After a summer of fun I started going through photos I had taken. As always, there are the photos that didn't turn out that you wish would have, great photos you just can't wait to print or share on social media, and then there's the unexpected photo, the one you didn't know you took. The photo isn't focused on anything. You pressed the capture button without realizing and wham, you have the random unexpected photo you didn't know you took. These photos always seem so errie, sort of out of body, out of context to all other photos so planned so framed so happy. But this one, this empty chair was so much more than that.
Since the moment I lost my brother 15 years ago, I immediately noticed all the empty chairs he no longer occupied. We ate dinner every night as a family, we went to church every Sunday, we had our seats in the car, and spots in front of the tv. As we grew up we still came home for family events and holidays, we still met up at church on Sundays, went to movies, out for lunch, coffee, and found ourselves in each others homes for games and pizza.
All those occupied chairs, all those years.
2 months before my 27th birthday and 2 months after my brothers 30th birthday, he died.
And all of a sudden all I could see was the empty chairs he should be sitting at.
The empty chair on the patio for a heartfelt talk, the vacant spot in the pew at church, the movie seat for all the movies we had planned to watch together, the chairs around the holiday tables, and empty stools in coffee houses. So many empty chairs, it made my heart ache every time I sat down to be faced with a spot my brother once occupied. I talked myself into thinking that he was still with us in all those empty chairs. Like a friendly spirit filling a void to cheer me up.
As years pass and time helps us move forward the empty chairs started filling with new friends and old, new loved ones like my two beautiful children. New traditions start and old ones seems to go on despite the loss of someone so specail.

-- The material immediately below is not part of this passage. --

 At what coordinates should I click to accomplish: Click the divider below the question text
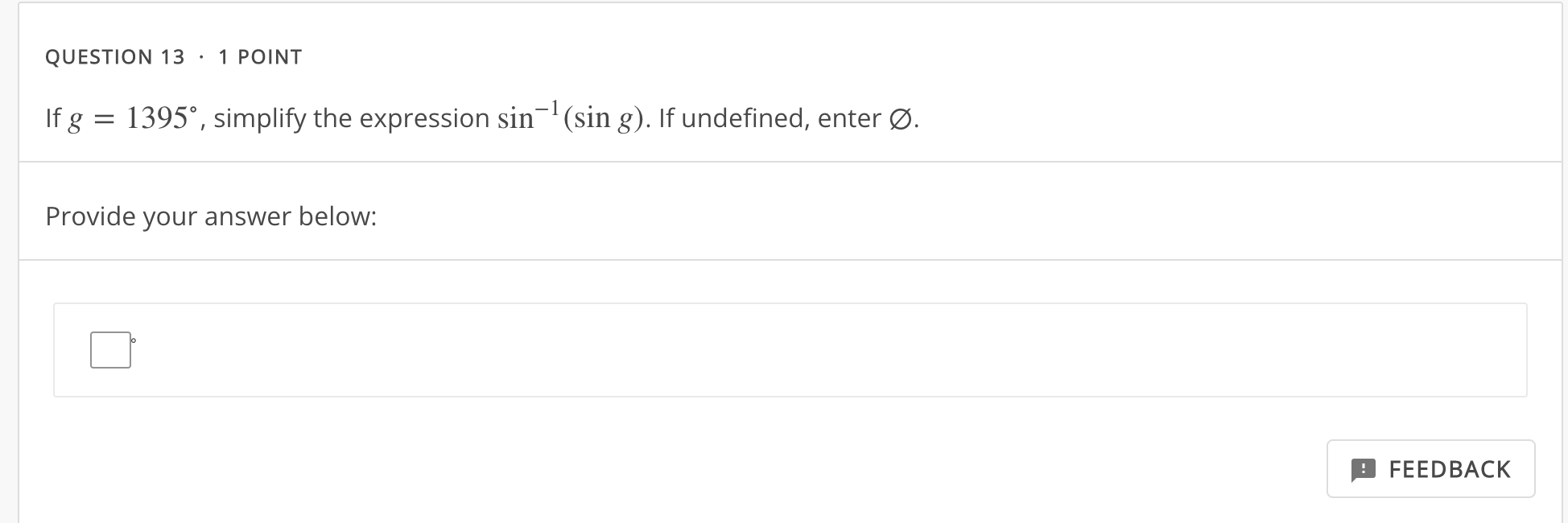coord(784,162)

This summer I spent a week at my parents house in Colorado with my husband and kids. We got to spend time with my sisters and their families. In honor of us visiting, my dad had one of his famous Shrimp Boils. We all sat around and ate Cajun shrimp until we thought we would explode. I took lots of happy family photos that afternoon. But this, the empty chair was in the middle of my photos. So lonely, so vacant, sad. My brother should have been there that day. All those feelings from 15 years ago welled up inside me when I saw the photo. Sometimes those random, out of context photos are what our heart needs most.